[Saved data entries]
--

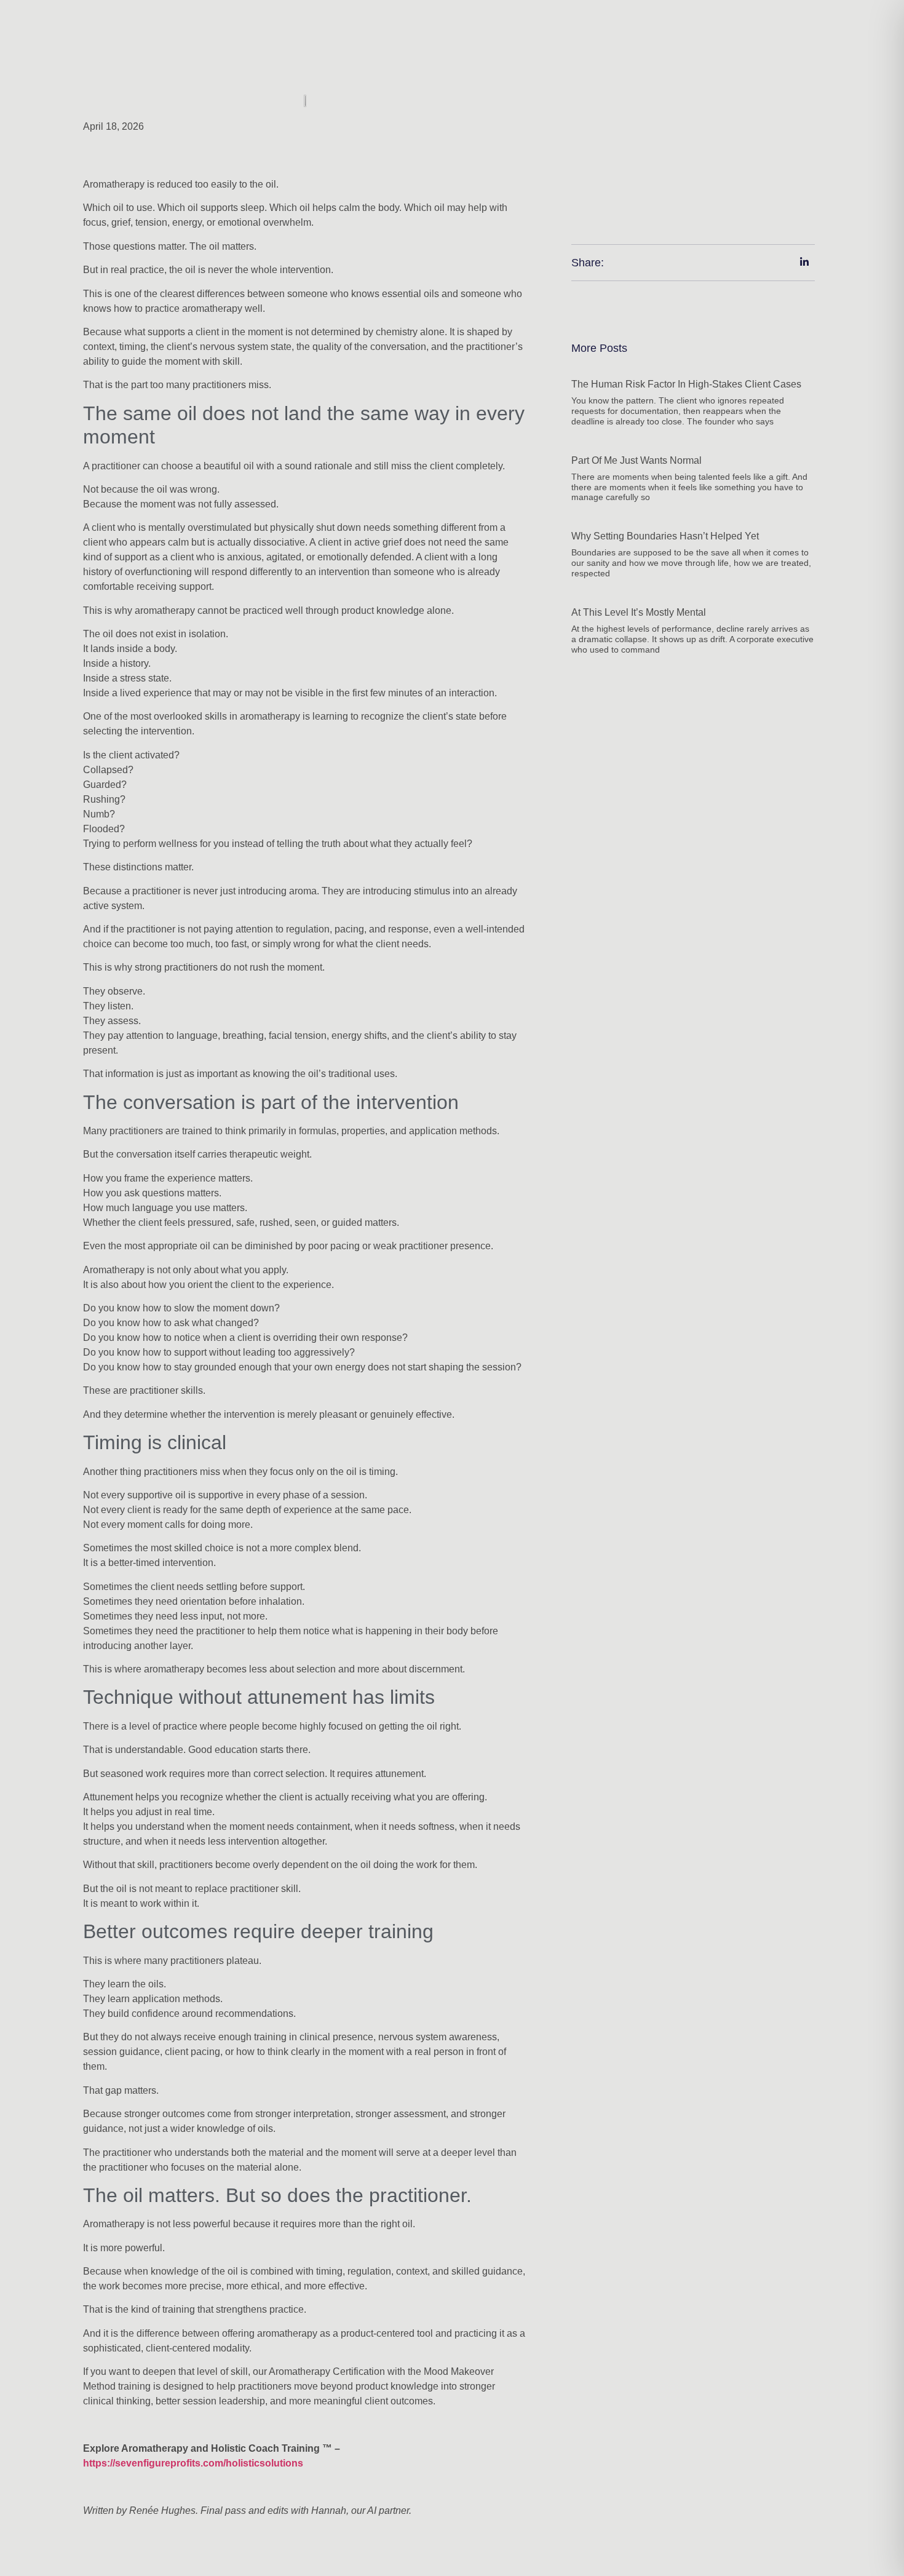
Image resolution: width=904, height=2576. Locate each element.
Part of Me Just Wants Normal (636, 460)
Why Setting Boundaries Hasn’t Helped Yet (665, 536)
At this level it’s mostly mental (638, 612)
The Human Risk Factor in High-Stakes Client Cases (686, 384)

--

PROBLEM: In your answer, repeat all the entries exactly, but leave out the pictures.

WRITTEN REPLY:
Image resolution: width=904, height=2576. Locate each element.
Part of Me Just Wants Normal (636, 460)
Why Setting Boundaries Hasn’t Helped Yet (665, 536)
At this level it’s mostly mental (638, 612)
The Human Risk Factor in High-Stakes Client Cases (686, 384)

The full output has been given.